I have found Thumb Keyboard to be the easiest to use on the n7 in portrait (I rarely type in landscape). The split of the keyboard just makes it so easy to use. I do wish it would be able to make missed space corrections, like "thesentwo" or "thisand that." This one issue had me trying SwiftKey for tablets. While SK3 fixed thesse issues, It is just easier for me to type with Thumb Keyboard. I have since gone back to TK and am hoping for an update to their correction algorithms.

Someone mentioned A.I. Type. I haven't used that app in a long while. It used to be good, but then SK overtook it. Maybe I will check that app outt again.


----------



## Mustang302LX

I also typically only type in portrait and the stock keyboard has been great for me. I type with both my thumbs splitting the keyboard in half basically. I can type very fast like that and even if I make a mistake the keyboard always seems to correct the word perfectly for me.


----------



## number5toad

yeah the stock keyboard is actually pretty fantastic - I only really switched to Thumb Keyboard to change how it looked.


----------



## flashback7

FloatNsplit tablet keyboard. Works great for me.

//Nexus 7/Liquid-Jb/Motley#177//


----------



## Briankbl

mystilleef said:


> Thanks to this thread I discovered A.I.Type keyboard. It's the best keyboard I've used.


Glad I could help  I love A.I.type!

Sent from my Galaxy Nexus running XenonHD v8.0!


----------



## exzacklyright

Been using thumb keyboard for like 3 weeks but still feels much slower than Swype on my gnex. My favorite thing about thumb keyboard though is the text shortcuts.

Mandated from Stannis Baratheon


----------



## Mustang302LX

Changed to Swiftkey 3 (phone version as I'm not buying the tablet version since I paid for normal version) because a theme I like has a distracting KB on the N7. Love it so far!


----------



## drstevens

I assume that none of you guys use the voice input. I use it all the time. I was using SwiftKey on my GNex but I went back to stock because the voice input is vastly superior. I know I can switch keyboards, to get the stock voice input but I find that annoying. Does Thumb keyboard use the stock voice input or can this keyboard manager allow me to swap out voice input?


----------



## number5toad

I'm not sure if it's stock or not, but I use voice input all the time on my phone with thumb keyboard and it works great.


----------



## Gil Smash

Hey OP. you should totally make this a poll. I'd make a new one but I don't want to make another almost identical thread.


----------



## drstevens

number5toad said:


> I'm not sure if it's stock or not, but I use voice input all the time on my phone with thumb keyboard and it works great.

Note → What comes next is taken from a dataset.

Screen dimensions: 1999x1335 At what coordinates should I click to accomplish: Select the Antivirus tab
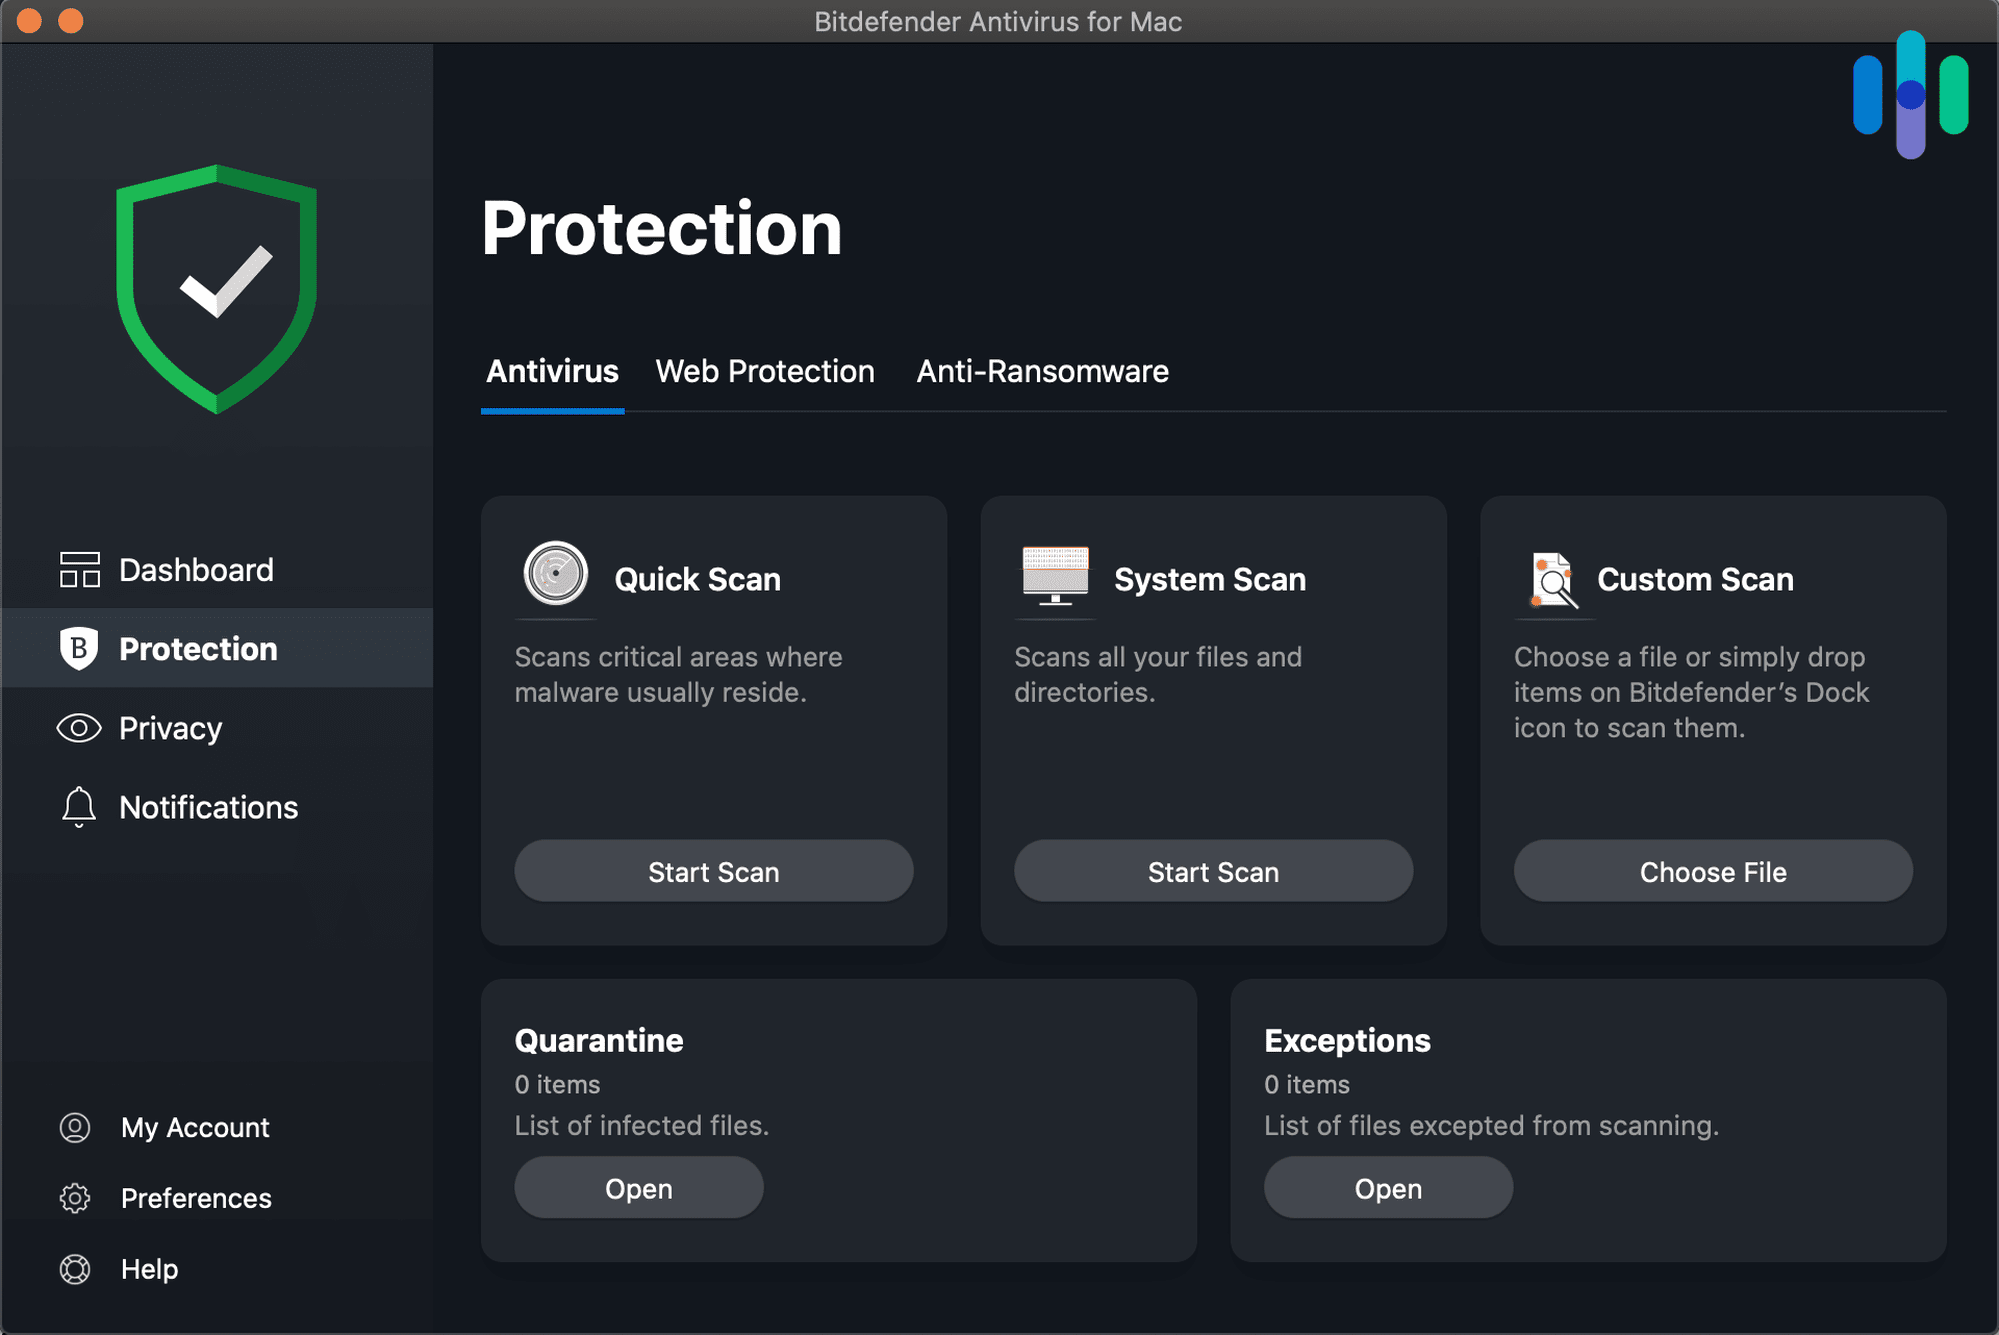[x=554, y=370]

Does it display the words as you speak them or do you have to speak a sentence and then pause until it spits back what you just said?


----------



## number5toad

second way


----------



## miketoasty

Just started using thumb keyboard and like it a lot more than Swiftkey as it feels faster and more accurate for me.

Sent from my Nexus 7 using Tapatalk 2


----------



## Briankbl

drstevens said:


> I assume that none of you guys use the voice input. I use it all the time. I was using SwiftKey on my GNex but I went back to stock because the voice input is vastly superior. I know I can switch keyboards, to get the stock voice input but I find that annoying. Does Thumb keyboard use the stock voice input or can this keyboard manager allow me to swap out voice input?


 When it comes to voice input, Swype is all that I use. It's much more accurate than the stock keyboard. I know it's cool seeing the words appear on the screen as you talk, but when it comes to accuracy, you just can't beat Dragon dictation. In fact, I'm using Dragon dictation (Swype) to type out this message right now.

Sent from my Nexus 7 using Tapatalk 2


----------



## thephantom

SwiftKey tablet on my Nexus 7 and SwiftKey on my gnex. Used the credit from play store to purchase the tablet version. 

Sent from my Nexus 7 using Tapatalk 2


----------



## burrrdub

thephantom said:


> SwiftKey tablet on my Nexus 7 and SwiftKey on my gnex. Used the credit from play store to purchase the tablet version.
> 
> Sent from my Nexus 7 using Tapatalk 2


Same here. Swiftkey for tablet and for my gnex.


----------



## Sandman007

SwiftKey tablet style and voice input

Sent from my Nexus 7 using Xparent Green Tapatalk 2


----------



## exzacklyright

The perfect keyboard: Swype with Swiftkey prediction with Thumb Keyboard customization.


----------



## Jubakuba

Thumb keyboard ftw!!!
I greatly prefer stock on my Gnex, but I find typing in landscape to be an absolute chore on a tablet without it.


----------



## mssam

+1

Thumb Keyboard ftw...


----------



## michaudg

You should try "MultiLing Keyboard", it's a must with the "Big keys" option enabled! Free or donate.


----------



## mssam

michaudg said:


> You should try "MultiLing Keyboard", it's a must with the "Big keys" option enabled! Free or donate.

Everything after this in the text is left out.